Hacker News new | ask | show | jobs
by ahaferburg 2634 days ago
I would be curious what the performance looks like on bigger, more realistic source files. And what happens if you disable any optimizations, will that influence the obj generation? What about link times?

The post made me look into string interning for my compiler. I wasn't convinced that it would be that useful. I thought that most unsuccessful string comparisons are fast anyways, because I store the length for each token. With a hash map, you still have to do one comparison for every lookup, and you also have to compute the hash. But it also greatly increases the odds that it's the right comparison. And once you did the interning, you don't need to look up strings anymore at all.

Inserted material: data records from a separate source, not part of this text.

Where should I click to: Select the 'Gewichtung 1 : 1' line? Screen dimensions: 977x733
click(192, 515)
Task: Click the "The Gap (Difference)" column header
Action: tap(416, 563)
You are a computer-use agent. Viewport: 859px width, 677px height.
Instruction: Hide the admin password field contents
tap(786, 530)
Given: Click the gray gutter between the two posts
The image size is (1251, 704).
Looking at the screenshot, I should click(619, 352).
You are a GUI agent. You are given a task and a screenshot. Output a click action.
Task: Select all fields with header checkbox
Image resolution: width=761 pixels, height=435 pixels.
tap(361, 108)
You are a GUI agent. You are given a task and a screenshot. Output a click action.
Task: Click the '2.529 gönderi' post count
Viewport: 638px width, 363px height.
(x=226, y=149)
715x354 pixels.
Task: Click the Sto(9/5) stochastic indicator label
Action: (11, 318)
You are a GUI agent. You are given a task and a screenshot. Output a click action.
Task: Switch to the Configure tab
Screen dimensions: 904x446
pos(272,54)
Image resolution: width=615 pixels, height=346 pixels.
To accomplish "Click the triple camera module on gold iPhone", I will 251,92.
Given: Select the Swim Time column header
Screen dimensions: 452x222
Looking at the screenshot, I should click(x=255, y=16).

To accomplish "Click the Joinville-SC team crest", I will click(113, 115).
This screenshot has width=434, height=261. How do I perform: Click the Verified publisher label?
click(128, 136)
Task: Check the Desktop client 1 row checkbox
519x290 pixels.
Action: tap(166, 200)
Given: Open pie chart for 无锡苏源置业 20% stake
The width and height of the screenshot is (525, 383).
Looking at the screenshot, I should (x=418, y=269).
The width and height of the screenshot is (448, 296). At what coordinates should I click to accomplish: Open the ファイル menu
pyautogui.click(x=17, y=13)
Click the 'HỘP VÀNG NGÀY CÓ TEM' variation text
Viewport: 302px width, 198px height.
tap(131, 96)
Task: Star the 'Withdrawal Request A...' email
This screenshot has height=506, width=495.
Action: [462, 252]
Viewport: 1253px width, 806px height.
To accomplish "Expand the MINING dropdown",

I (very sloppily) implemented a hash map, and integrated it into the lexer. Despite the poor implementation, and having to build the map in the lexer, it does speed up the check whether an identifier is a keyword, and reduced the parse time to about 70%. I get similar gains for code generation, because it speeds up the symbol lookup, but it's probably going to be less useful here, since I still have terrible O(n) lookup for globals. The absolute gains are still worth it, though.

So yeah. Thanks for encouraging me to look into it!

1 comments

Hey - I am thrilled to hear about your positive experience with interning strings. I never actually did a performance test, so I am delighted to hear your gains were substantial.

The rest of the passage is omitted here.